* _Directions_
Output, word for word, the lines of this listing that fall between the line with "Instruction: Click the 'Thanks,' tweet text" and the line with "Given: Click Democratic", counting both of those lines, and no others.
BEGIN
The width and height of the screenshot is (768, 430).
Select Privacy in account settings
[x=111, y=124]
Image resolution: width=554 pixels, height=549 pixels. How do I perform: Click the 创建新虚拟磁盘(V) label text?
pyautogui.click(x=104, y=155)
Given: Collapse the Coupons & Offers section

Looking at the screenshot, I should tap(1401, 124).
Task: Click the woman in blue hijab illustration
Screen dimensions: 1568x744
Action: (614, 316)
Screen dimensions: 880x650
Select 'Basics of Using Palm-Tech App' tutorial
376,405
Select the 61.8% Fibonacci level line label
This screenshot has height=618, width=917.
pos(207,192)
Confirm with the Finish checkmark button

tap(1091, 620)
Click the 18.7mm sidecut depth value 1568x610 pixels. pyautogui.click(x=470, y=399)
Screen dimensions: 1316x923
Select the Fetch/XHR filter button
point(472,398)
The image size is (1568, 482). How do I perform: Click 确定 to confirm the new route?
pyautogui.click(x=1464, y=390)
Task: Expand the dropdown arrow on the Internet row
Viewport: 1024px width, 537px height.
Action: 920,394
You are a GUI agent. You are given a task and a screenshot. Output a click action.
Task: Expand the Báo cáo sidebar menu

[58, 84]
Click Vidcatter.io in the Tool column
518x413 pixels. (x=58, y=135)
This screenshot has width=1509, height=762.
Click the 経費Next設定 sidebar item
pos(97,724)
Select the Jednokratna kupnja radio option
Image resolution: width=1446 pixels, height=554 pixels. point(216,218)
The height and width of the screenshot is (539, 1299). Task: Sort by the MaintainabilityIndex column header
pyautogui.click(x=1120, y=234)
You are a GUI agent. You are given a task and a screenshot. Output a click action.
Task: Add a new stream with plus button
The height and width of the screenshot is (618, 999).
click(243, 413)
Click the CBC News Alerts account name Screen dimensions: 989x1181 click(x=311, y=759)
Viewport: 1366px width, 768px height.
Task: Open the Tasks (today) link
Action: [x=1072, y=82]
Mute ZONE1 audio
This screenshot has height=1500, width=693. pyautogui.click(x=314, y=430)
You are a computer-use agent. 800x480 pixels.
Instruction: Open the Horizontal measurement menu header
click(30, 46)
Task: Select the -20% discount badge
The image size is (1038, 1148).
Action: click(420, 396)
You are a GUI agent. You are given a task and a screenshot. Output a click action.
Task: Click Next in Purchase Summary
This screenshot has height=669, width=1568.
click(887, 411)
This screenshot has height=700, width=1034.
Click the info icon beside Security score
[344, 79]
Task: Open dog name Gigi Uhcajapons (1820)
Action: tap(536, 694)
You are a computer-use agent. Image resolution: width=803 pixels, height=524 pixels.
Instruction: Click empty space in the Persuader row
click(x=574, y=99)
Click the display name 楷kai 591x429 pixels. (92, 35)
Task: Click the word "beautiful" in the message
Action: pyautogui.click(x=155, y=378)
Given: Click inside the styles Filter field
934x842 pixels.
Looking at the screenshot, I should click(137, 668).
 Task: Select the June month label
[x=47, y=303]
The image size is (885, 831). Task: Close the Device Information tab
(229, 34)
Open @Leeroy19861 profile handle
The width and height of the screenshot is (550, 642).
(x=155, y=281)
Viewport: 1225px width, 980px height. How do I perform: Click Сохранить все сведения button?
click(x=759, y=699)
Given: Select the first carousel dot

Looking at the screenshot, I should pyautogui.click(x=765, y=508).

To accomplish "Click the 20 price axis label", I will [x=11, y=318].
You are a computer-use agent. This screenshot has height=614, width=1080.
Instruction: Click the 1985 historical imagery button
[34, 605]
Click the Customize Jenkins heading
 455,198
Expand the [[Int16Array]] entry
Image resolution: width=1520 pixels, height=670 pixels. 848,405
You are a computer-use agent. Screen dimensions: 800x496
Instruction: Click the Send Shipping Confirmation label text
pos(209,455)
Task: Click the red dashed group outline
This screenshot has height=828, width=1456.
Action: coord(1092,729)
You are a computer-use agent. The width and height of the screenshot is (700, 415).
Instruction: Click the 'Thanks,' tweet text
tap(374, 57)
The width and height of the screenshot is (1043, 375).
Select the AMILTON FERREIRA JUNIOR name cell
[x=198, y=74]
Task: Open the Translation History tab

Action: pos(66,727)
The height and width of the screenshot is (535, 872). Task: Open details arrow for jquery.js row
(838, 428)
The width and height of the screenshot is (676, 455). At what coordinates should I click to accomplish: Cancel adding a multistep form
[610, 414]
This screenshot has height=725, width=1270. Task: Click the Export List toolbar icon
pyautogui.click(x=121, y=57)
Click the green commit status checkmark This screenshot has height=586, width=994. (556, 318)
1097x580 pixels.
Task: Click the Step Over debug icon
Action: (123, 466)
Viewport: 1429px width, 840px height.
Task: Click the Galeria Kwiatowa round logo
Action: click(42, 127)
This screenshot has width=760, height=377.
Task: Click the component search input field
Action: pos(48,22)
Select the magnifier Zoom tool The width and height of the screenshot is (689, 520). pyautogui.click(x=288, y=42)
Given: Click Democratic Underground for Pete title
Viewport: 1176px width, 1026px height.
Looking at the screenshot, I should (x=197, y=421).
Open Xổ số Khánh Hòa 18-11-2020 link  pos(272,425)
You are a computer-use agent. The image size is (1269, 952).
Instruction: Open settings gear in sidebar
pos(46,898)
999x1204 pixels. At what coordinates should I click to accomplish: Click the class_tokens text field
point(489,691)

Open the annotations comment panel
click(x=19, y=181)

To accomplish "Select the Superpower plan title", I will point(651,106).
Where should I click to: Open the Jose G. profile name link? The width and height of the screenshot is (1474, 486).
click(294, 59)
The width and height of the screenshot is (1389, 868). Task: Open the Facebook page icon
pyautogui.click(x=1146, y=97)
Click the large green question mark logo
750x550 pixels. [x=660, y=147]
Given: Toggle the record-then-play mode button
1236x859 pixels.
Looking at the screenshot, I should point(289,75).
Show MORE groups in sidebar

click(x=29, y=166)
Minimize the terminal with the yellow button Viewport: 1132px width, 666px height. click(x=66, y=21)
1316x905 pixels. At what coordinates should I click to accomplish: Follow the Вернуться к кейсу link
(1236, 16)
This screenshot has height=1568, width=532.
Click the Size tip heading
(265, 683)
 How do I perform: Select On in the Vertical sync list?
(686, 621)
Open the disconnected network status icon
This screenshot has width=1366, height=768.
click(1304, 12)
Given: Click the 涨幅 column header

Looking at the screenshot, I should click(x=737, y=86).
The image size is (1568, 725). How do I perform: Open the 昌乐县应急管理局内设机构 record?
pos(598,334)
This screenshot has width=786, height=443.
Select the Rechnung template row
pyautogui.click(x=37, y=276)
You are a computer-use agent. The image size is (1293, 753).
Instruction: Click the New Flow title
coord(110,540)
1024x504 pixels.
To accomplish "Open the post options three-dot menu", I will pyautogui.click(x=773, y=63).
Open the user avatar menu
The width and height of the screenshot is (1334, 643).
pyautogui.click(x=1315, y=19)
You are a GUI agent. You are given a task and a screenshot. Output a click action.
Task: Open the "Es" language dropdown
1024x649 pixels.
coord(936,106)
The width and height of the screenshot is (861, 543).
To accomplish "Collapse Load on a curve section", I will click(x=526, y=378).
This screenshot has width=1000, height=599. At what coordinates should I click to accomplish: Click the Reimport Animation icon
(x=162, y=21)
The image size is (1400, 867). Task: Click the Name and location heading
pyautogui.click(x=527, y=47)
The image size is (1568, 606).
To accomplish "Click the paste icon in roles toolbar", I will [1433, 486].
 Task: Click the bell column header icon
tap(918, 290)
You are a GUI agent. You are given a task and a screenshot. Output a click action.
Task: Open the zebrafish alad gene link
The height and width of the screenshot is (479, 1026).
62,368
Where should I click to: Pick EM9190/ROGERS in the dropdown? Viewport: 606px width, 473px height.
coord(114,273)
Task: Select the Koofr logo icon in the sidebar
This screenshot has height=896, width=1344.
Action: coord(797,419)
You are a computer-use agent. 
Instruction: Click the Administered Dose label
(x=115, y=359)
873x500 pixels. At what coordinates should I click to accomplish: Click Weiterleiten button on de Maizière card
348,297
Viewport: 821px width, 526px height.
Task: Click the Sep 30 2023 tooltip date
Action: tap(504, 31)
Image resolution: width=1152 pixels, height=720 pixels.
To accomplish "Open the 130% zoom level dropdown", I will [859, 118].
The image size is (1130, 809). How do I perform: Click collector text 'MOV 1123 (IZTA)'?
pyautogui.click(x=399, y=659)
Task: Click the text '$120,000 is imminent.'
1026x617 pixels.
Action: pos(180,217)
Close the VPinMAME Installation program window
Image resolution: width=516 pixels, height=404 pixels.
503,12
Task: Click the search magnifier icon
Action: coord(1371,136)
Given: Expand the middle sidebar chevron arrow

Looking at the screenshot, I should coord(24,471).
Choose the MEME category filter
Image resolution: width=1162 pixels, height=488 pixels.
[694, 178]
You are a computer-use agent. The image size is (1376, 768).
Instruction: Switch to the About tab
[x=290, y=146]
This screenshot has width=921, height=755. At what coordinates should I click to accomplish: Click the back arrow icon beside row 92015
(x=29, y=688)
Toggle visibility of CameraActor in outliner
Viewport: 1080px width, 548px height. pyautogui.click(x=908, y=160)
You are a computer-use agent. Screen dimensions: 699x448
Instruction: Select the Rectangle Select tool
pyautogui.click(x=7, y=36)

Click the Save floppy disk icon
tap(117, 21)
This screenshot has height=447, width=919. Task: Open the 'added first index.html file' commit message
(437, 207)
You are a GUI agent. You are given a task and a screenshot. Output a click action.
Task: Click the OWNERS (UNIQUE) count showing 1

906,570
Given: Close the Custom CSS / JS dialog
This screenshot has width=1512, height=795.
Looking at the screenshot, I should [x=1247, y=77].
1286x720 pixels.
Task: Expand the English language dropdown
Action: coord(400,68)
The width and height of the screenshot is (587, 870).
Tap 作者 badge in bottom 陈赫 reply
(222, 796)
END
* _Exercise response_
Instruction: Click the 'Thanks,' tweet text
tap(374, 57)
The width and height of the screenshot is (1043, 375).
Select the AMILTON FERREIRA JUNIOR name cell
[x=198, y=74]
Task: Open the Translation History tab

Action: pos(66,727)
The height and width of the screenshot is (535, 872). Task: Open details arrow for jquery.js row
(838, 428)
The width and height of the screenshot is (676, 455). At what coordinates should I click to accomplish: Cancel adding a multistep form
[610, 414]
This screenshot has height=725, width=1270. Task: Click the Export List toolbar icon
pyautogui.click(x=121, y=57)
Click the green commit status checkmark This screenshot has height=586, width=994. (556, 318)
1097x580 pixels.
Task: Click the Step Over debug icon
Action: (123, 466)
Viewport: 1429px width, 840px height.
Task: Click the Galeria Kwiatowa round logo
Action: click(42, 127)
This screenshot has width=760, height=377.
Task: Click the component search input field
Action: pos(48,22)
Select the magnifier Zoom tool The width and height of the screenshot is (689, 520). pyautogui.click(x=288, y=42)
Given: Click Democratic Underground for Pete title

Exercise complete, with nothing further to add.